Staking amount – this is the amount of money you have held as part of your stake. This factor is important because the more you stake, the higher your rewards.

Staking works similar to a lottery system in which the more funds you have staked, the higher your chances of being picked to create the next block.

The blockchain network – different networks offer different rewards for their stakers. Some are more generous than others, but the more established or large-cap coins usually offer less rewards than their small-cap counterparts.

For example, Cardano (ADA) network, a well-established PoS network, offers rewards at about 7.25% APY.

On the other hand, Polkadot (DOT), a recently launched network, offers rewards at a more attractive rate of about 13.15% APY.

Staking strategy – there are a few different ways to stake your coins.
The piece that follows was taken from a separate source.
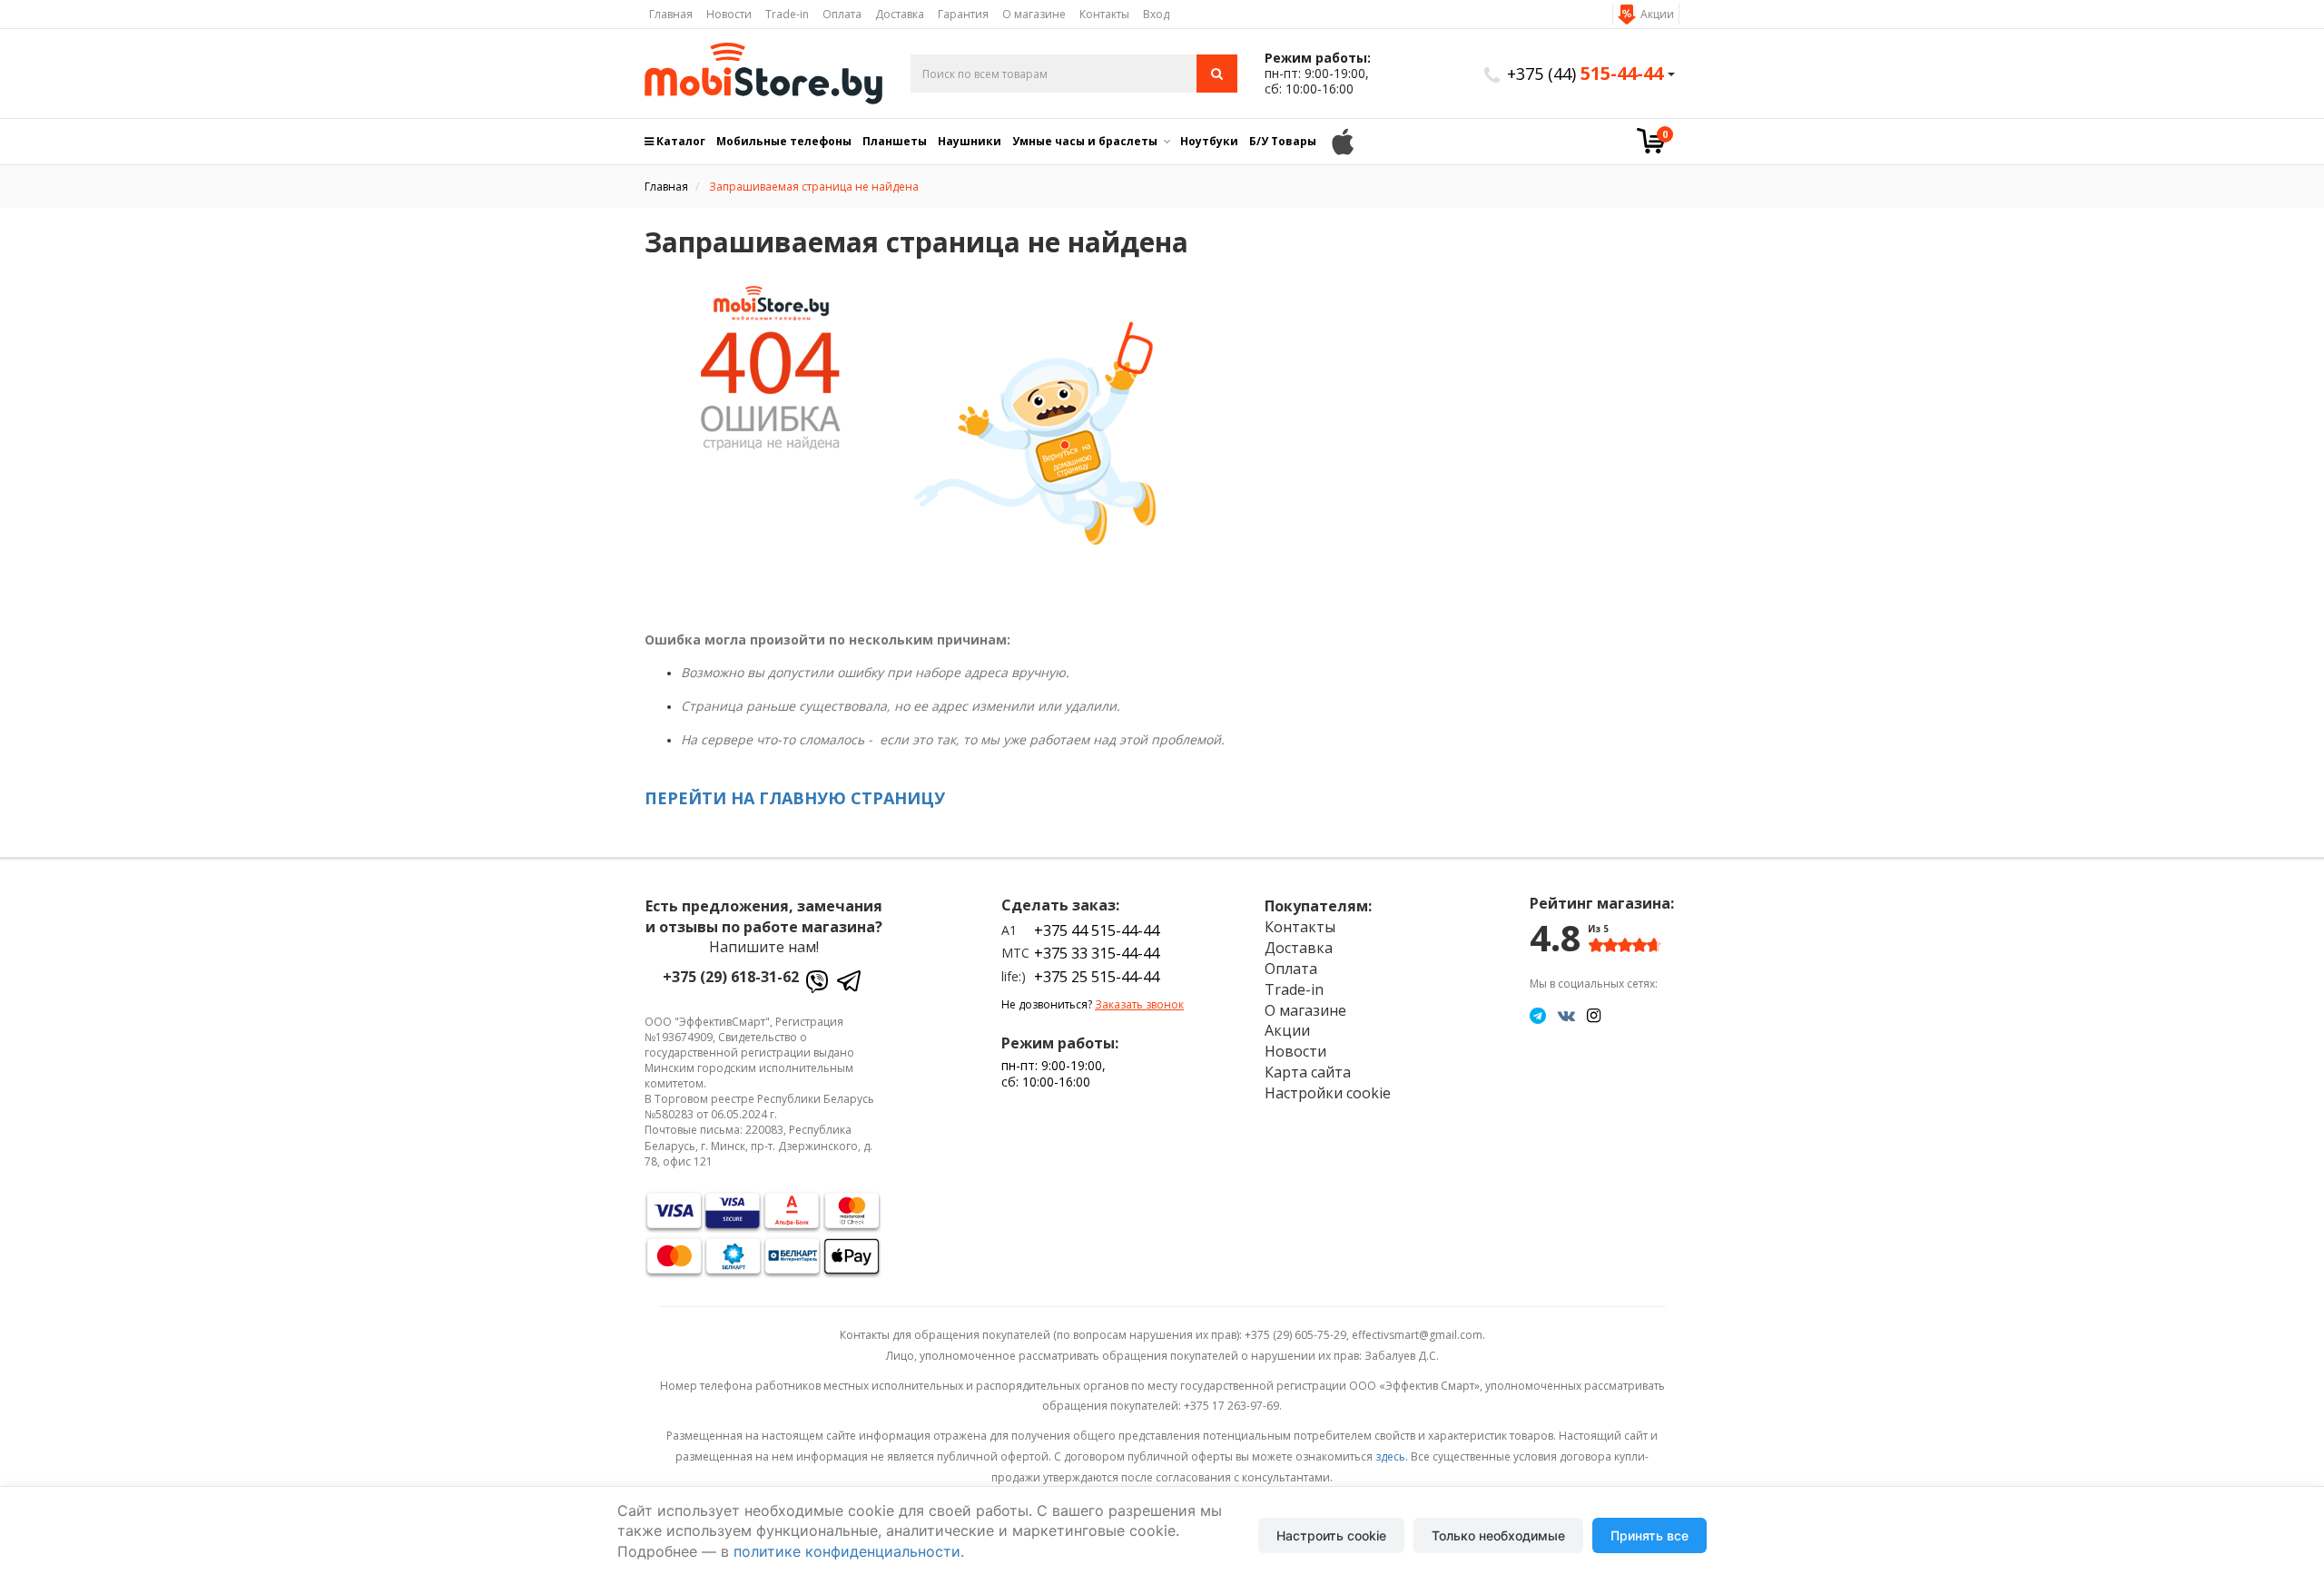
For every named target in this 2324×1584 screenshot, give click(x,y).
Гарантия (963, 14)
You can be a passive staker holding your coins without participating in the governance; you can opt to run a validator node and directly participate in transaction validation and governing the network, or you can use the services of a staking provider.

Whichever strategy you choose will affect the returns you get. Running your validator node means that you will receive 100% of the rewards if you get to create a block.

Using a staking provider will attract service costs or commissions which vary amongst different providers and could be as high as 25-30%.

What are the risks of staking Crypto?

There are several risks involved in staking crypto. We touched on them briefly above, but let’s consider them in more detail.

Market risk

Cryptocurrencies are highly volatile assets. Staking for a profit can be risky, especially for networks with locking periods. These are holding agreements never to move your coins/tokens until the staking period expires. If this is the case, if the value of the coins falls during this lockup period, you could suffer losses.

Loss/Theft risk

If not stored correctly, cryptocurrencies are easy to lose either by theft or through misplacement of private keys to the wallets holding the coins.

Validator risk

This one applies to those interested in running validator nodes. Staking networks require that all participating nodes have 100% uptime. This is important because some networks perform routine activities dependent on the nodes, such as transaction validation, voting on validators, etc. Nodes can go offline for one of many reasons, including host failure. Node operators risk losing their stake if their node(s) go(es) offline.

Staking provider risk

For the less technically inclined, using a staking (or staking-as-a-service, SaaS) provider is the next best thing to running your node.

Staking providers operate similar to mining pools, and they collect investor funds to stake. Rewards are then split amongst stakeholders that pooled their assets.

The risk lies in choosing a rogue SaaS provider who may disappear with stakeholder funds or improperly run their nodes and suffer losses which are then passed on to their investors.

Read more at Is Staking Good for Crypto?

Liquidity risk

Liquidity is the ease of converting an asset into spendable cash. If you partake in staking a given coin, but you can’t sell your returns in the market, you may be stuck with undesirable assets.

What are the best cryptocurrencies to stake? And how to stake them?

There are three ways to stake any coin:

Determining which coin is the best to stake is highly subjective, and you need to consider factors such as the returns, the fundamentals of the network, and your goals. To kick start you off, here’s a list of five of the most common coins being staked right now:

  • Cardano (ADA)
    • Rewards
      • Delegates: 7.23% (APY)
      • Pool operators: 7.46% (APY)
  • Tezos (XTZ)
    • Rewards
      • Delegates: 5.48% (APY)
      • Bakers (node operators): 6.1% (APY)
  • Polkadot (DOT)
    • Rewards
      • Delegates – 13.14% (APY)
      • Validators – 13.87% (APY)
  • Ethereum (ETH2.0)
    • Rewards
      • 7.9% APY (reduces as network’s total staked value rises)
  • Algorand (ALGO)
    • Rewards
      • 5.98% APY


Staking is a great way to earn returns while also contributing to the development of the new blockchain economy. If done right, it has the potential for impressive returns to the investor.

However, before staking, it is best to understand all the risks and benefits, and we hope this brief introductory guide got you started in your possibly profitable journey.